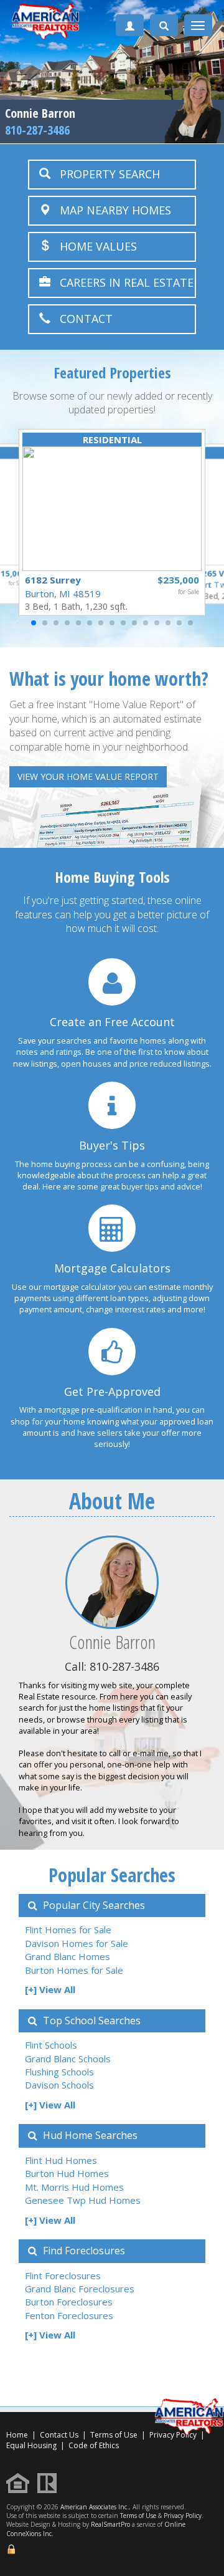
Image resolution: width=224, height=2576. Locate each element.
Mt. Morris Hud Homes (74, 2187)
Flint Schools (51, 2045)
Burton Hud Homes (67, 2173)
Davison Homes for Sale (76, 1943)
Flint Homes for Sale (68, 1929)
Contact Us (59, 2434)
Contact (81, 318)
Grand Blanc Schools (68, 2058)
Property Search (105, 173)
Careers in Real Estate (122, 282)
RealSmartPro (110, 2524)
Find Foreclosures (82, 2250)
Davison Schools (59, 2085)
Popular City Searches (92, 1905)
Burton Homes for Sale (74, 1970)
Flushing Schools (59, 2071)
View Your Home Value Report (88, 776)
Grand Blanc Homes (67, 1956)
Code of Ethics (93, 2445)
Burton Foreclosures (69, 2301)
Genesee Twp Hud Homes (83, 2200)
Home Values (93, 246)
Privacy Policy (183, 2515)
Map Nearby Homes (110, 210)
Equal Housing (32, 2445)
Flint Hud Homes (61, 2160)
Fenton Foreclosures (69, 2315)
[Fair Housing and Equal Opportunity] (20, 2482)
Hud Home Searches (89, 2135)
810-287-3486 (37, 130)
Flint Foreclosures (63, 2275)
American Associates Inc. (94, 2506)
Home (17, 2434)
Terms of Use (114, 2434)
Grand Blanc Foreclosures (79, 2288)
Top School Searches (90, 2020)
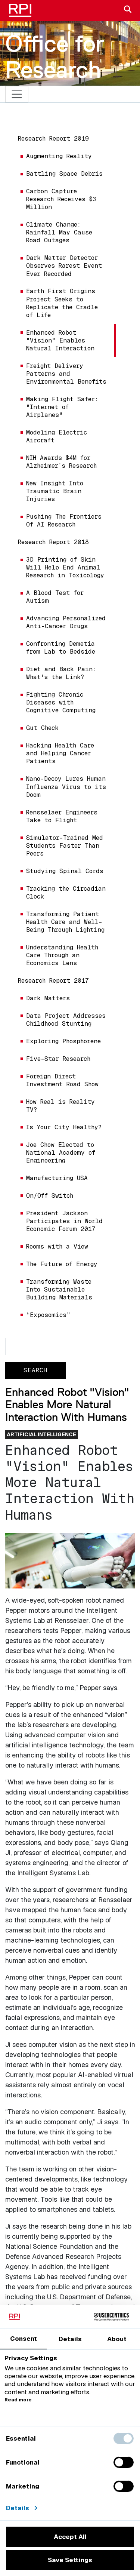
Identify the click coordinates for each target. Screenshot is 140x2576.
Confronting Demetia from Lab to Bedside (60, 647)
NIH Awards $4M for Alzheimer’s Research (61, 462)
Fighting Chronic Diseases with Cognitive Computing (61, 702)
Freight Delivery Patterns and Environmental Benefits (66, 374)
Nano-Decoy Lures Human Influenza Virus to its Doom (66, 786)
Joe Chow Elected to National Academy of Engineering (60, 1152)
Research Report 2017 (53, 981)
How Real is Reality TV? (60, 1106)
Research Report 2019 (53, 138)
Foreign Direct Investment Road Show (62, 1080)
┄┄┄┄┄┄┄┄┄┄┄┄┄┄┄┄┄┄┄┄
*EXERCISE DESCRIPTION*. What you return must match, character for character, the lines above from the one with "Popular City Searches (92, 1905)" through the one with "Research Report 2017 (53, 981)", minus any pictures.

*ANSWER TO THE EXERCISE*.
Popular City Searches (92, 1905)
Burton Homes for Sale (74, 1970)
Flushing Schools (59, 2071)
View Your Home Value Report (88, 776)
Grand Blanc Homes (67, 1956)
Code of Ethics (93, 2445)
Burton Foreclosures (69, 2301)
Genesee Twp Hud Homes (83, 2200)
Home Values (93, 246)
Privacy Policy (183, 2515)
Map Nearby Homes (110, 210)
Equal Housing (32, 2445)
Flint Hud Homes (61, 2160)
Fenton Foreclosures (69, 2315)
[Fair Housing and Equal Opportunity] (20, 2482)
Hud Home Searches (89, 2135)
810-287-3486 (37, 130)
Flint Foreclosures (63, 2275)
American Associates Inc. (94, 2506)
Home (17, 2434)
Terms of Use (114, 2434)
Grand Blanc Foreclosures (79, 2288)
Top School Searches (90, 2020)
Identify the click coordinates for each target. Screenshot is 140x2576.
Confronting Demetia from Lab to Bedside (60, 647)
NIH Awards $4M for Alzheimer’s Research (61, 462)
Fighting Chronic Diseases with Cognitive Computing (61, 702)
Freight Delivery Patterns and Environmental Benefits (66, 374)
Nano-Decoy Lures Human Influenza Virus to its Doom (66, 786)
Joe Chow Elected to National Academy of Engineering (60, 1152)
Research Report 2017 (53, 981)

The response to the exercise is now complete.